Der Blick auf das Cover dieser Ausgabe sorgte womöglich für Irritationen: Was hat Lotte Tobisch hier verloren? Die ehemalige Organisatorin des Opernballs, also jener Veranstaltung, zu der der Augustin vor rund 20 Jahren mit seinem «Opferball» bewusst einen Kontrapunkt setzte? Prallen da nicht Welten aufeinander?!Den Opernball an sich können wir noch immer nicht gutheißen, aber Frau Tobisch auf diese Tätigkeit, die nur ein Kapitel in ihrem langen Leben ausmachte, zu reduzieren, wäre genau so eindimensional gedacht wie den Augustin auf eine «Sandlerzeitung» zu verkürzen. Wir wussten, dass Lotte Tobisch eine weltoffene Frau ist, die ihren Mitmenschen auf Augenhöhe begegnet, mehr noch, dass sie selbst auf jene zugeht und zur Diskussion einlädt, die ihr kritisch gegenüberstehen. Diese humanistische Haltung gefällt uns, also fragten wir sie, ob sie uns neben anderen «prominenten» Personen (die peu à peu in den nächsten Ausgaben präsentiert werden) bei unserer neuen Augustin-Kampagne unterstützen möchte (an dieser Stelle ein Danke an unsere Kreativpartner Erdgeschoss und Schreibkraft). Und Frau Tobisch sagte ohne zu zögern zu und lud unsere Kampagnen-Crew umgehend – an einem Feiertag (!) – zu sich nach Hause ein, wo sie auch Stellung zum Opernball bezogen hat (S. 28).

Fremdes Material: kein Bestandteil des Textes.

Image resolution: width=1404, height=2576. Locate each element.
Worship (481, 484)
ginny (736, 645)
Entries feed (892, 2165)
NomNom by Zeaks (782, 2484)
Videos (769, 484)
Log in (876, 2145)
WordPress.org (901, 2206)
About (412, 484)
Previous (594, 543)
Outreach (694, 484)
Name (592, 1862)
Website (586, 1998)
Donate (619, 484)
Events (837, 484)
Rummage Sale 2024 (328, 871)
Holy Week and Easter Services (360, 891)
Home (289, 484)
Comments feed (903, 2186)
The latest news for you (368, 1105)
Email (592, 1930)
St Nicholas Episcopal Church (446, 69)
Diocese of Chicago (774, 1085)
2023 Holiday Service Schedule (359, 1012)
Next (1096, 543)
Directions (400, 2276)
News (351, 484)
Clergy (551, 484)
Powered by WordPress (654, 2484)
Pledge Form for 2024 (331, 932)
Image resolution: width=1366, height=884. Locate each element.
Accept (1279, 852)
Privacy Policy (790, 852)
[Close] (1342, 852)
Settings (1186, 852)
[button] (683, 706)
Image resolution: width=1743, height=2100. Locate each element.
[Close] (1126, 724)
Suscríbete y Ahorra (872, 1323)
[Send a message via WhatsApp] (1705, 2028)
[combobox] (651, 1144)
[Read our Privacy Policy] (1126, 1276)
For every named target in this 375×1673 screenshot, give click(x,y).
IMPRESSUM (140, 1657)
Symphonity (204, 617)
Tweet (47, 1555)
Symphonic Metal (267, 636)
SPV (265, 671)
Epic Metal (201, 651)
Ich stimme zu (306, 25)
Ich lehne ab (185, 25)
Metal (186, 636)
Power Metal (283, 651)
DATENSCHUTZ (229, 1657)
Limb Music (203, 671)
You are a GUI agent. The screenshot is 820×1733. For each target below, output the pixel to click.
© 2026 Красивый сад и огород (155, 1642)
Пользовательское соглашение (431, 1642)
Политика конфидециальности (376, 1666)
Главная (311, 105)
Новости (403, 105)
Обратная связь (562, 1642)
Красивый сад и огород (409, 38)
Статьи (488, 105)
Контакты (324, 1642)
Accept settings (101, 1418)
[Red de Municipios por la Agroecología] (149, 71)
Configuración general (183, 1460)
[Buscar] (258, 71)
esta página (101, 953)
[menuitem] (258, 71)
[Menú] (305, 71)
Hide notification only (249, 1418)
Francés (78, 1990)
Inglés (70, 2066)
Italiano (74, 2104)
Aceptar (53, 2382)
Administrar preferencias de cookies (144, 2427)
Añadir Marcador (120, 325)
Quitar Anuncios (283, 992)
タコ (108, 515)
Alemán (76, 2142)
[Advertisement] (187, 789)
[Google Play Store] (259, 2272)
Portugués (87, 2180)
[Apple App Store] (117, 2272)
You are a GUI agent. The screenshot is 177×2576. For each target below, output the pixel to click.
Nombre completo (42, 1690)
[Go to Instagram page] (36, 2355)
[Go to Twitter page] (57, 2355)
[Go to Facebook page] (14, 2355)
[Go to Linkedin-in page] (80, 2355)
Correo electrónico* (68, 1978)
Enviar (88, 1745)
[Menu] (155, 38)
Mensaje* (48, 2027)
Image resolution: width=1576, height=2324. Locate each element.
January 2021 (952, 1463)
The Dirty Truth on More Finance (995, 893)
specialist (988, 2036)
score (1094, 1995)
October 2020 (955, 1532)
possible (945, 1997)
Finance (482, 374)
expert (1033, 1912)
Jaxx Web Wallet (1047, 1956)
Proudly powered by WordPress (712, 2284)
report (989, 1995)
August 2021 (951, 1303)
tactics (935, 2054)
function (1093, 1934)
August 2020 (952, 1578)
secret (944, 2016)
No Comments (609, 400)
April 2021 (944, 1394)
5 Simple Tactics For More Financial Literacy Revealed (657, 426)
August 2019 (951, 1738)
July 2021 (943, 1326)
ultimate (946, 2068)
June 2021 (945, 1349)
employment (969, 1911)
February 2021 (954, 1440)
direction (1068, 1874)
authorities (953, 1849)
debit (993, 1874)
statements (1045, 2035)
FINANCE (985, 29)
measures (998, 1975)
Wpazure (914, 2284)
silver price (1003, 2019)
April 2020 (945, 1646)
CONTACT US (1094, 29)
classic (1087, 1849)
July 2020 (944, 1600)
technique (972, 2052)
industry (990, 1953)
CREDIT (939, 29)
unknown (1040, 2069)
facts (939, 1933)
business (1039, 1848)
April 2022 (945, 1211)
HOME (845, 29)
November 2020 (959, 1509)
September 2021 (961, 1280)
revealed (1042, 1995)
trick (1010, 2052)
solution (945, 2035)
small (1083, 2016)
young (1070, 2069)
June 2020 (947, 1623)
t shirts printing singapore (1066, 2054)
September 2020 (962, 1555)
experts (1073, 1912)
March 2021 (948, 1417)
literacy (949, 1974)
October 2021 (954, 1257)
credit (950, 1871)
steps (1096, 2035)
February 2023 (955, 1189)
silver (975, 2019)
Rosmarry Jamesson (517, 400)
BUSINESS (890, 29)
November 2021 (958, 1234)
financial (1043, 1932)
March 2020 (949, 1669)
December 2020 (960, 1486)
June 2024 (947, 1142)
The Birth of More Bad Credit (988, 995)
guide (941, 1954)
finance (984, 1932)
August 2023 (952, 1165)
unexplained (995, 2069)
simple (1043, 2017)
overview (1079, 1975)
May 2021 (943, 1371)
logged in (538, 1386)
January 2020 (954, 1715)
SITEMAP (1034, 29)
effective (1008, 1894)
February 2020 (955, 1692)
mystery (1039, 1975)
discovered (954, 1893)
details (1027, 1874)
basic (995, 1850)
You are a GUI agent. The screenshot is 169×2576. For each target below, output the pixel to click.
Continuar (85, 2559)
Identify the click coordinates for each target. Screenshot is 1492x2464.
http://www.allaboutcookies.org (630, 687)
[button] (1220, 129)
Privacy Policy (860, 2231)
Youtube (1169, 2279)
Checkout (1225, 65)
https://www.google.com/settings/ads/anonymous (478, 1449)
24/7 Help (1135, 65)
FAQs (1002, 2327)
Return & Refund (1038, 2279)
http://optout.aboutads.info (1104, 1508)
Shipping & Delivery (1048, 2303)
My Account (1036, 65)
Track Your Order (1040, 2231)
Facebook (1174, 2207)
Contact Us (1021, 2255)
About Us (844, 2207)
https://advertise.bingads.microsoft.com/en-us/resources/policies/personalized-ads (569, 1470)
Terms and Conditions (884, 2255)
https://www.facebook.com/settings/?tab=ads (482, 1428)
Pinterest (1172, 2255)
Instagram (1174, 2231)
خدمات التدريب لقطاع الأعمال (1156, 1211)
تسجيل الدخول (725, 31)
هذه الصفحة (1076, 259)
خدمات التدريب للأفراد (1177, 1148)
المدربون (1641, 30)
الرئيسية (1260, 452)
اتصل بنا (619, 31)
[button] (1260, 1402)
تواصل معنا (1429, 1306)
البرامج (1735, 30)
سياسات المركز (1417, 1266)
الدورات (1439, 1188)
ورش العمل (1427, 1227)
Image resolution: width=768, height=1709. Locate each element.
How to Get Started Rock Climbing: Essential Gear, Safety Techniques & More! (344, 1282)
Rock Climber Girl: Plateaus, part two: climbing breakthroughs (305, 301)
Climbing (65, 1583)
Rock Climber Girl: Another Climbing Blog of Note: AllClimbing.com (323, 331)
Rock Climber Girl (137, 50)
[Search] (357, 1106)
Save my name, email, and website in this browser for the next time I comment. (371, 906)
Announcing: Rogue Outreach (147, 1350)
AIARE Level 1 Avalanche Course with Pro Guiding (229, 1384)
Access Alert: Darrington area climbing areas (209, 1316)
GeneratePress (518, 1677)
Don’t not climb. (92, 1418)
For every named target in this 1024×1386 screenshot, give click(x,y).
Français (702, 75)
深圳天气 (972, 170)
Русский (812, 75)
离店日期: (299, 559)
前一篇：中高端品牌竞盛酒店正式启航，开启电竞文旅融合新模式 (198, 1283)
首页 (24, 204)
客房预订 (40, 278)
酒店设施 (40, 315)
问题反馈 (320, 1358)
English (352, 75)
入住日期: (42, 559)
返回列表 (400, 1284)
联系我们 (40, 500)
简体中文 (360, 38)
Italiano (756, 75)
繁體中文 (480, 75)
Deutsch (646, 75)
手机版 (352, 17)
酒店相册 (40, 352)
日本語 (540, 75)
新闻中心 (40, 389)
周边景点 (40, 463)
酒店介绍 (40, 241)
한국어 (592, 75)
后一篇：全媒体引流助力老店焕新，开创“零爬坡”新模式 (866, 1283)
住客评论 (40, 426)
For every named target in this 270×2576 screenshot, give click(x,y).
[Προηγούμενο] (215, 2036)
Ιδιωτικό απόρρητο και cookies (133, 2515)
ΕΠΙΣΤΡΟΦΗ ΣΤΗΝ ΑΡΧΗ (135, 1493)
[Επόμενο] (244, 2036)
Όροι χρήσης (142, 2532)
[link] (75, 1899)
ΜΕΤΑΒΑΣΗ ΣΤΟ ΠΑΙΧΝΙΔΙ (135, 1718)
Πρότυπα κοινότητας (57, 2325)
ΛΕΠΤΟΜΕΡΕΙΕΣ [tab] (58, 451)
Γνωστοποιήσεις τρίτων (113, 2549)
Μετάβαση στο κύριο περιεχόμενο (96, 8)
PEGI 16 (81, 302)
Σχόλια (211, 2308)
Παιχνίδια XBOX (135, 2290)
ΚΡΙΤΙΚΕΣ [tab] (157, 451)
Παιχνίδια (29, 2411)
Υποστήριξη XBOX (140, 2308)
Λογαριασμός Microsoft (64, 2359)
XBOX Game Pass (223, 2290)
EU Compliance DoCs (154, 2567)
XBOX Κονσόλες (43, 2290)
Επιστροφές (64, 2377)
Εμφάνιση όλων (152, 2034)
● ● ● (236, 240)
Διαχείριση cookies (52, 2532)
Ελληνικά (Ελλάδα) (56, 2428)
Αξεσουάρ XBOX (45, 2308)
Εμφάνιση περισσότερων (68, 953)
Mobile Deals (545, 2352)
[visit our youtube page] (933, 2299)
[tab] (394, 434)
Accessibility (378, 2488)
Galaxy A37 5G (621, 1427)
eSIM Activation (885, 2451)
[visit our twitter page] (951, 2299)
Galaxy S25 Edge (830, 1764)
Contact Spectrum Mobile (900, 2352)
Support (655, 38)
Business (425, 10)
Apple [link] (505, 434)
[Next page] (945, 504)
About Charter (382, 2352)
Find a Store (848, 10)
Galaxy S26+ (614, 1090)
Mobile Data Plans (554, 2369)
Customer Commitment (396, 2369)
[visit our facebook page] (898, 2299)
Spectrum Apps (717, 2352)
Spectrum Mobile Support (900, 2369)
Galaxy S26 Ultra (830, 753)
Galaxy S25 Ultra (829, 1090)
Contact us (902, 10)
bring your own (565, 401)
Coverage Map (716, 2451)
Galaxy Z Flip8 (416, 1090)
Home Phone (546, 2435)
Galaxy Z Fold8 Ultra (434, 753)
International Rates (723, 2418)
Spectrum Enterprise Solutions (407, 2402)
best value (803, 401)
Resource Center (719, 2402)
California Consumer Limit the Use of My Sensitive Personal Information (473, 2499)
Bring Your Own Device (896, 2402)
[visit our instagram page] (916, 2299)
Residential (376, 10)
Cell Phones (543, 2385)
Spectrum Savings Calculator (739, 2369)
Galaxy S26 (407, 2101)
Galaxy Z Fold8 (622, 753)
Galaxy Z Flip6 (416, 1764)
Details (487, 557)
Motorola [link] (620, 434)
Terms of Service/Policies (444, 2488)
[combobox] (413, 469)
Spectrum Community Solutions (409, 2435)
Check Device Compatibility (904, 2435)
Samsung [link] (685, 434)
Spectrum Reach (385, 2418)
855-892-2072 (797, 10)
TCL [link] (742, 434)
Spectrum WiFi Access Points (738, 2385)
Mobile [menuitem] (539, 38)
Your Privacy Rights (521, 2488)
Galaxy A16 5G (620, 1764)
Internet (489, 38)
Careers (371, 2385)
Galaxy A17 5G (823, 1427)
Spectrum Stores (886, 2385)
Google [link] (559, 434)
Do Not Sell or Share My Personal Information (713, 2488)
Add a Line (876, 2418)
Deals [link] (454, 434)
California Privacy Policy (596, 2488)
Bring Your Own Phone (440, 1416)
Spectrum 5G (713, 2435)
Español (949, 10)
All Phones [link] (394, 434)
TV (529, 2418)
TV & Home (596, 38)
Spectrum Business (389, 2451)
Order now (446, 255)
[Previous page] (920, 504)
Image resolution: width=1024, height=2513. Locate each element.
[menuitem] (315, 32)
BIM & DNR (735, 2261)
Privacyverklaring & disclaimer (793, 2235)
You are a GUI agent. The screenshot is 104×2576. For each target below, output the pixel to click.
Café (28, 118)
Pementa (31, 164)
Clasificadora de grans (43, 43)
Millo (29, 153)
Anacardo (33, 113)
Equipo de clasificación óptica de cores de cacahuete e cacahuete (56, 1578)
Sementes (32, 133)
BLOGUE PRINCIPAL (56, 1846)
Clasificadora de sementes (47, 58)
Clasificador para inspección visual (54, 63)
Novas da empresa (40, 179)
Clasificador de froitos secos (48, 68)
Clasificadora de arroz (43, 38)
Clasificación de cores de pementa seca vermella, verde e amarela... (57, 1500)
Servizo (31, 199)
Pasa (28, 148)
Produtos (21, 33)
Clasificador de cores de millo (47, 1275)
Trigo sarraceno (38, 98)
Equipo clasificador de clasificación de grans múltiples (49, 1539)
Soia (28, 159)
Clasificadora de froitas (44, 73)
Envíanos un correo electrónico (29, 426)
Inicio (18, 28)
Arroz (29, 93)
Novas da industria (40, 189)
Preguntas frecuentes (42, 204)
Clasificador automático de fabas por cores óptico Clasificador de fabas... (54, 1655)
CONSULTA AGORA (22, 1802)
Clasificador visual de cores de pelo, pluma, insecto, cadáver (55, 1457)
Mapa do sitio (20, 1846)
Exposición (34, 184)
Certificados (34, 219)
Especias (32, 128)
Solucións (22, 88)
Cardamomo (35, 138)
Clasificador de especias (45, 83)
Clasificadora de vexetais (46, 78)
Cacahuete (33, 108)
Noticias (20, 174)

Franz Scheriau ist wohl nur Expert_innen in Sachen Donauschifffahrt ein Begriff. Höchste Zeit also, ihn auch der breiten Öffentlichkeit der Augustin-Leser_innenschaft vorzustellen, denn dieser Kapitän blickt weit über die Reling seiner Schiffe hinaus. Er hätte nämlich ein Konzept zur nachhaltigen Vernetzung von älteren arbeitslosen Handwerker_innen und jungen Jobsuchenden in der Schublade. Dort muss es vermutlich auch ewig liegen bleiben, weil Antragsformulare für Förderprogramme von Arbeitslosen kein Kästchen für experimentelle Ideen anbieten. Robert Sommer besuchte Franz Scheriau umgeben von seiner Flotte (S. 6).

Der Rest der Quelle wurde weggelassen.